Alcohol has been a problem in society from the time of the first grape, and in baseball from the first pitch.

Drinking has long been part of popular baseball lore. No doubt you have read stories about Babe Ruth and his legendary sprees. They say he used to drink a fifth of vodka for breakfast. And there was Grover Cleveland Alexander, the Hall of Famer, who, supposedly while under the influence, struck out Tony Lazzeri to save the 1926 World Series.

Back a few years ago when I covered the Dodgers, there was a player who was drunk much of the time. It was a team joke, and everyone, from the manager to the owner, knew about it. Once, I came back to a New York hotel after a night on the town and found this player sitting--obviously dazed--on some luggage in the lobby.
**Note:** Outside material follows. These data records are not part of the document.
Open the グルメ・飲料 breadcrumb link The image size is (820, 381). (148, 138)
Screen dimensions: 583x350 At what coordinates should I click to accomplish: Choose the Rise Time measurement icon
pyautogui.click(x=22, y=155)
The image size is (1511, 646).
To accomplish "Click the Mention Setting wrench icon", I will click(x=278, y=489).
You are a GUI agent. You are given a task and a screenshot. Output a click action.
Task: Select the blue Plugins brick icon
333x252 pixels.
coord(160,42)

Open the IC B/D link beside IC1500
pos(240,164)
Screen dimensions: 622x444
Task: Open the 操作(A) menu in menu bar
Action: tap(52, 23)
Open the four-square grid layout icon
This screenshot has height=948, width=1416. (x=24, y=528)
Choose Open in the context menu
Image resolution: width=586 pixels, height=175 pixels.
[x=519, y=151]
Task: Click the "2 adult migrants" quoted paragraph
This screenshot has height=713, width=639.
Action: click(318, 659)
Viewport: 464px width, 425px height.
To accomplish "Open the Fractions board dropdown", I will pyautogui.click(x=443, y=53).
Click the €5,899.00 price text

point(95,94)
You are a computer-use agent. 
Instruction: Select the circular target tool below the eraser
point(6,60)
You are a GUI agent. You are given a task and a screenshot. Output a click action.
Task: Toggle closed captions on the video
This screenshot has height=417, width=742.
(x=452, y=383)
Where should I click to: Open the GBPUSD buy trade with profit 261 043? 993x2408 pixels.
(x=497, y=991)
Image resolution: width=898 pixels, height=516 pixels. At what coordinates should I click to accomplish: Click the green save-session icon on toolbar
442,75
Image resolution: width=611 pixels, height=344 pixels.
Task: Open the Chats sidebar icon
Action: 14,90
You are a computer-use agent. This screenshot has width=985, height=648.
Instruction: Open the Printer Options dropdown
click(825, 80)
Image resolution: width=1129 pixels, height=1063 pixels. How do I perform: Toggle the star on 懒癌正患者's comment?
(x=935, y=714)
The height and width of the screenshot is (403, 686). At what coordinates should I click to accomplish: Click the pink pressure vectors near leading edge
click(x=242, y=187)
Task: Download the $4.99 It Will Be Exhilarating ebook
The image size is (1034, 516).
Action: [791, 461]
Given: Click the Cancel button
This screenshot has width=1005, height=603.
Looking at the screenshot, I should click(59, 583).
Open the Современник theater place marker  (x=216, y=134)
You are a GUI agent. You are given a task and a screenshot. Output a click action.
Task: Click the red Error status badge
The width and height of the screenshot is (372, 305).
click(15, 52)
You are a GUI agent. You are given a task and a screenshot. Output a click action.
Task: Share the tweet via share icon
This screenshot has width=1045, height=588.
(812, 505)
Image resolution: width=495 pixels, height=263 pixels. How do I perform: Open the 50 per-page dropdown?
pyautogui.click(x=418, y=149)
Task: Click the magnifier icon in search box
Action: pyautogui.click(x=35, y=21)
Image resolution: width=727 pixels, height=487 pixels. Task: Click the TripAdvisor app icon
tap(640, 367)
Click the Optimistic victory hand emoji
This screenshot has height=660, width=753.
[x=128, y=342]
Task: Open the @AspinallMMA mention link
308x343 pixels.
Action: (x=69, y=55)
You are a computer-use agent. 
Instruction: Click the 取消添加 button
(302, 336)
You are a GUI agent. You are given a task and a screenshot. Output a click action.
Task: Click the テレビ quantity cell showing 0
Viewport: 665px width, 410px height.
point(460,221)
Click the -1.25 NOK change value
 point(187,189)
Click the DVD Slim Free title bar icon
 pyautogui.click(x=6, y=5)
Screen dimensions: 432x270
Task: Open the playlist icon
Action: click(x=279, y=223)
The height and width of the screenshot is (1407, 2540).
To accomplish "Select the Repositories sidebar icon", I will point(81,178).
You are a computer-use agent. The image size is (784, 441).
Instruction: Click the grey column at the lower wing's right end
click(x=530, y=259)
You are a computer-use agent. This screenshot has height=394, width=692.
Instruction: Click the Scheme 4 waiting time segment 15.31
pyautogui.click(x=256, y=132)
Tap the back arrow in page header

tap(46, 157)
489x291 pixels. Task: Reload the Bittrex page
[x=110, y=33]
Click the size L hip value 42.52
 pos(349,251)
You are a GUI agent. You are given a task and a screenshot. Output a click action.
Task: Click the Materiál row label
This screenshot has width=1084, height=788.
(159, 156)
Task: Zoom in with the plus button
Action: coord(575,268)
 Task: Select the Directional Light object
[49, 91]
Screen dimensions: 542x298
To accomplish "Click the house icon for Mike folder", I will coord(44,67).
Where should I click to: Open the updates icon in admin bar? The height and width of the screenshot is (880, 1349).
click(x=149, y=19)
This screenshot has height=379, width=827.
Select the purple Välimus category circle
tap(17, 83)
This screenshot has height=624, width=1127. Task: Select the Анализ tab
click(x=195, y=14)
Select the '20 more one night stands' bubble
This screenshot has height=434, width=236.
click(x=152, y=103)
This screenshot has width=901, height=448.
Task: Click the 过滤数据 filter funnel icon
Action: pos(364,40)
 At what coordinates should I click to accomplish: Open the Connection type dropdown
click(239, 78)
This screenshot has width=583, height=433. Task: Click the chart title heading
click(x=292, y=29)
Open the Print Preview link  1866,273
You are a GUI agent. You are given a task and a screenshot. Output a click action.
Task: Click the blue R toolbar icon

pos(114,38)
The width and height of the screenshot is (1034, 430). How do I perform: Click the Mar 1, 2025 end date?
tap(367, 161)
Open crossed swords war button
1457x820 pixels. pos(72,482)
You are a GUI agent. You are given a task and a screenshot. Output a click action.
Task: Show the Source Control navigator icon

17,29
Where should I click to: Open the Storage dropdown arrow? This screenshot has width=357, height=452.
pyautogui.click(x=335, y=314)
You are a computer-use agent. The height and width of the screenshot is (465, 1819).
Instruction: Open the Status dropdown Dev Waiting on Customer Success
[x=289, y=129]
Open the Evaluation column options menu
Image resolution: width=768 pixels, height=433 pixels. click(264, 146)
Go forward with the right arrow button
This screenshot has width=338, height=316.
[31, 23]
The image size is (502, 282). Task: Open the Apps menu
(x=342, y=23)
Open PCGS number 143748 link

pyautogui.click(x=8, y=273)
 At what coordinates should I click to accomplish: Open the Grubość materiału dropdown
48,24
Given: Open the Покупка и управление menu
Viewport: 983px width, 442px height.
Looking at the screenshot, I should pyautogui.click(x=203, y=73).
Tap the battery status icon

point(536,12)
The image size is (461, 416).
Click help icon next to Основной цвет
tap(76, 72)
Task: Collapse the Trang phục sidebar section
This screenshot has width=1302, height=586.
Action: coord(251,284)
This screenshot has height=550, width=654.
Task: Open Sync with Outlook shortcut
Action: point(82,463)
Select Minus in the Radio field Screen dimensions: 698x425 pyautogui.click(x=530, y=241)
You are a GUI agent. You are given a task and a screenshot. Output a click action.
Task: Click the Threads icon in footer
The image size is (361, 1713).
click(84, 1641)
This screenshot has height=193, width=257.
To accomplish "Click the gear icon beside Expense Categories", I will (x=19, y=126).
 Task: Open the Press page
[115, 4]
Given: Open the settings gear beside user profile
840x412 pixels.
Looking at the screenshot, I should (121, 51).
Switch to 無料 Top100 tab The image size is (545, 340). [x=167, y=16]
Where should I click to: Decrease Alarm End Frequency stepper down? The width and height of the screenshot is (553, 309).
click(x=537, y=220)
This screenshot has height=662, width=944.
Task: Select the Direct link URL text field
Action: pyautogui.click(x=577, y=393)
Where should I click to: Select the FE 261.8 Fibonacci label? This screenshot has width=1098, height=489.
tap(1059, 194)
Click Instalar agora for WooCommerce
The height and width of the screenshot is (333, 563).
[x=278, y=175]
Eventually, he made his way to the front desk, put his key on the counter and asked the clerk what room he was in. They told him what room the key indicated and he stumbled to the elevator in search.

The next day, he slept on the team bus on the way to the ballpark, looking in no condition to play. But when he got his turn to hit, he lined a single to left. Everyone thought it was hilarious.

The call for testing seems to show little concern for the morality or even legality of drug use. The Dodgers didn’t turn Steve Howe into the police after all. But if it’s a matter of the athletes’ fitness, as it certainly must be, then drug abuse is no more a threat to the integrity of the game than alcohol abuse. So, if we demand testing for drugs, do we test for alcohol next?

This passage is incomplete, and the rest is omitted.